▼▼▼

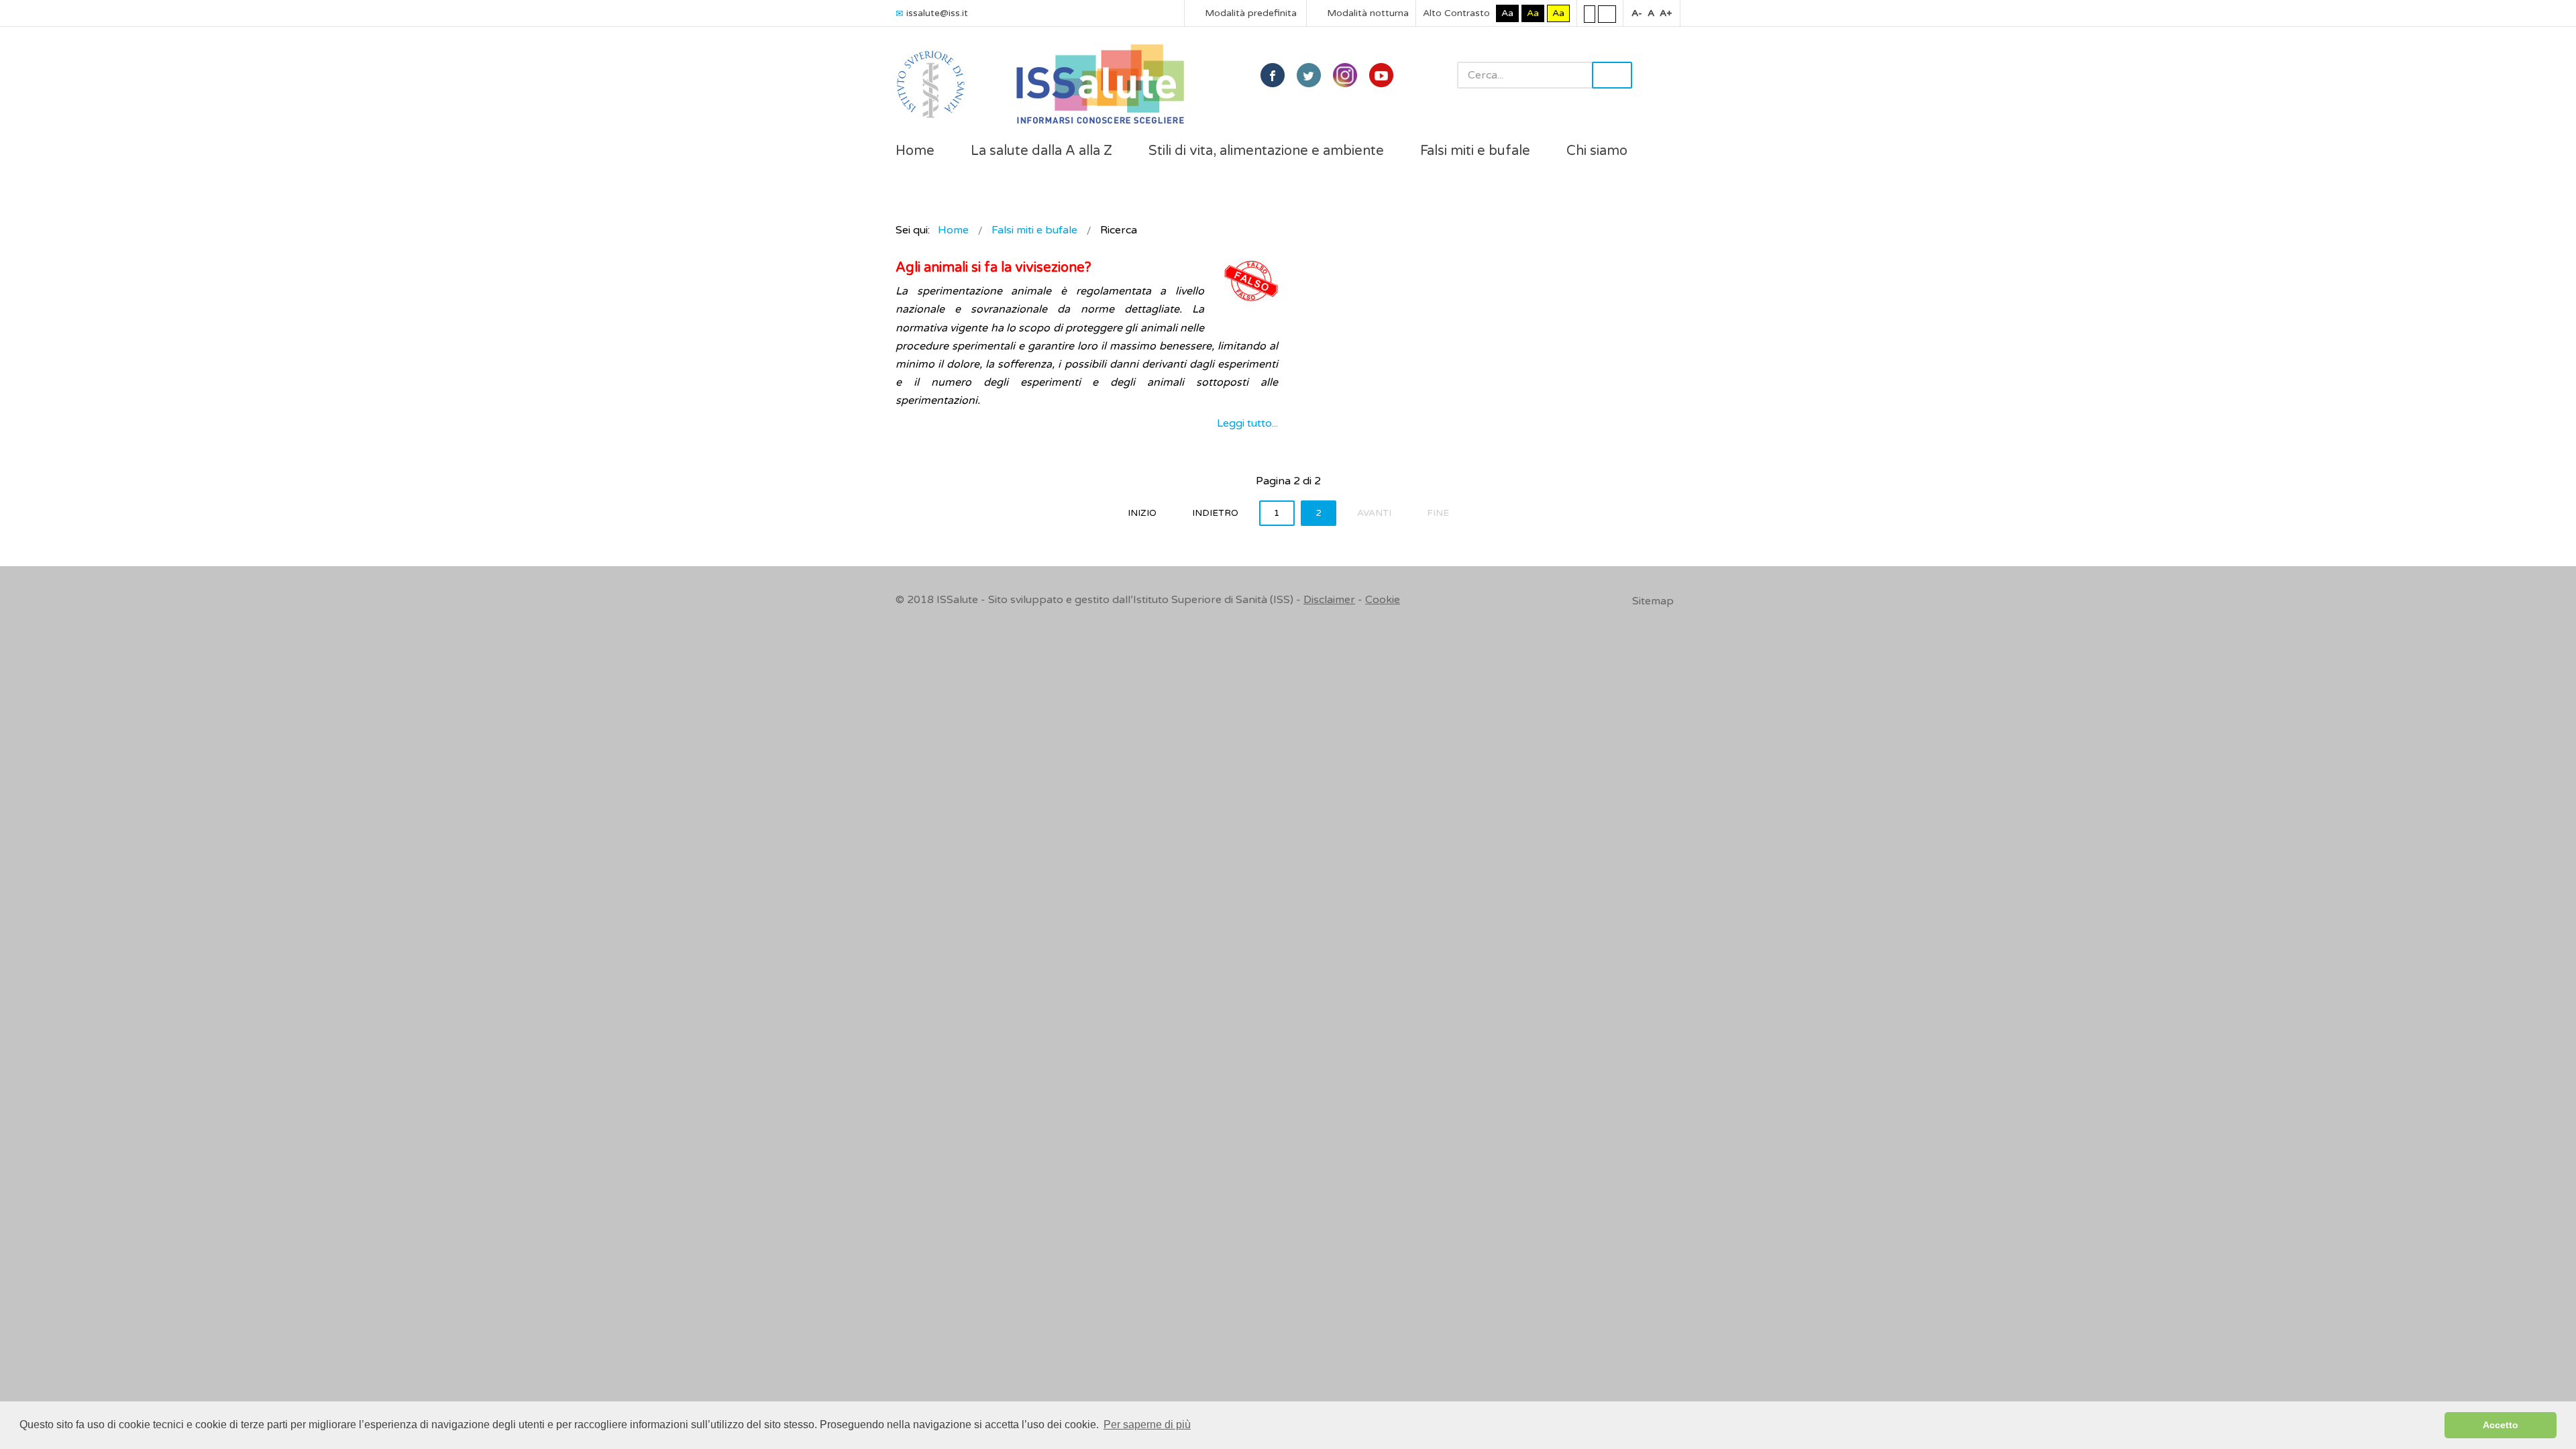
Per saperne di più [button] (1147, 1424)
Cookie (1382, 599)
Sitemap (1653, 601)
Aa (1507, 13)
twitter (1308, 75)
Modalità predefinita (1249, 13)
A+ (1666, 13)
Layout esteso (1607, 13)
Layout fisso (1589, 13)
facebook (1272, 75)
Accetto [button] (2500, 1424)
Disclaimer (1329, 599)
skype (1381, 75)
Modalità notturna (1366, 13)
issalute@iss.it (937, 13)
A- (1636, 13)
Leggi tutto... (1247, 422)
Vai (1612, 75)
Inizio (1142, 513)
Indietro (1215, 513)
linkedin (1345, 75)
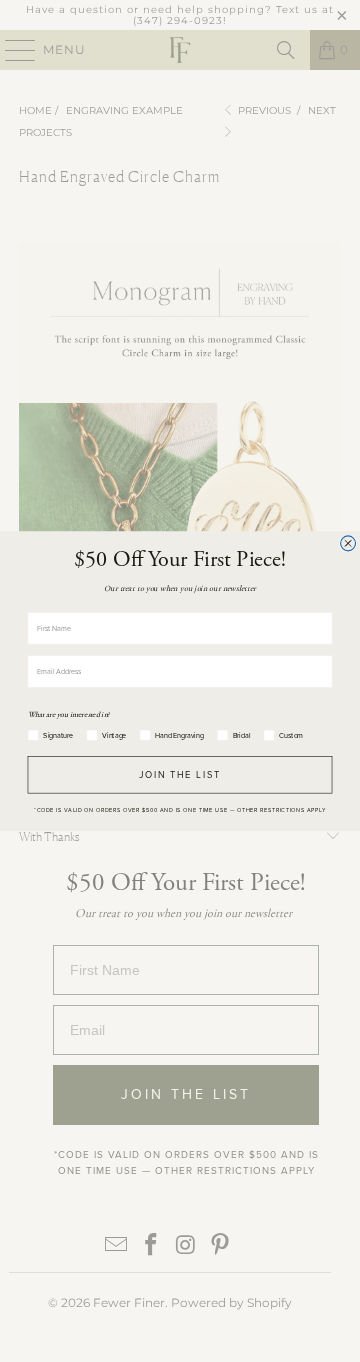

▲▲▲

▸ **TASK INSTRUCTIONS**:
The full text of the data above, exact and without pictures, is what to return.

▸ **THE COMPLETED TASK**:
Per saperne di più [button] (1147, 1424)
Cookie (1382, 599)
Sitemap (1653, 601)
Aa (1507, 13)
twitter (1308, 75)
Modalità predefinita (1249, 13)
A+ (1666, 13)
Layout esteso (1607, 13)
Layout fisso (1589, 13)
facebook (1272, 75)
Accetto [button] (2500, 1424)
Disclaimer (1329, 599)
skype (1381, 75)
Modalità notturna (1366, 13)
issalute@iss.it (937, 13)
A- (1636, 13)
Leggi tutto... (1247, 422)
Vai (1612, 75)
Inizio (1142, 513)
Indietro (1215, 513)
linkedin (1345, 75)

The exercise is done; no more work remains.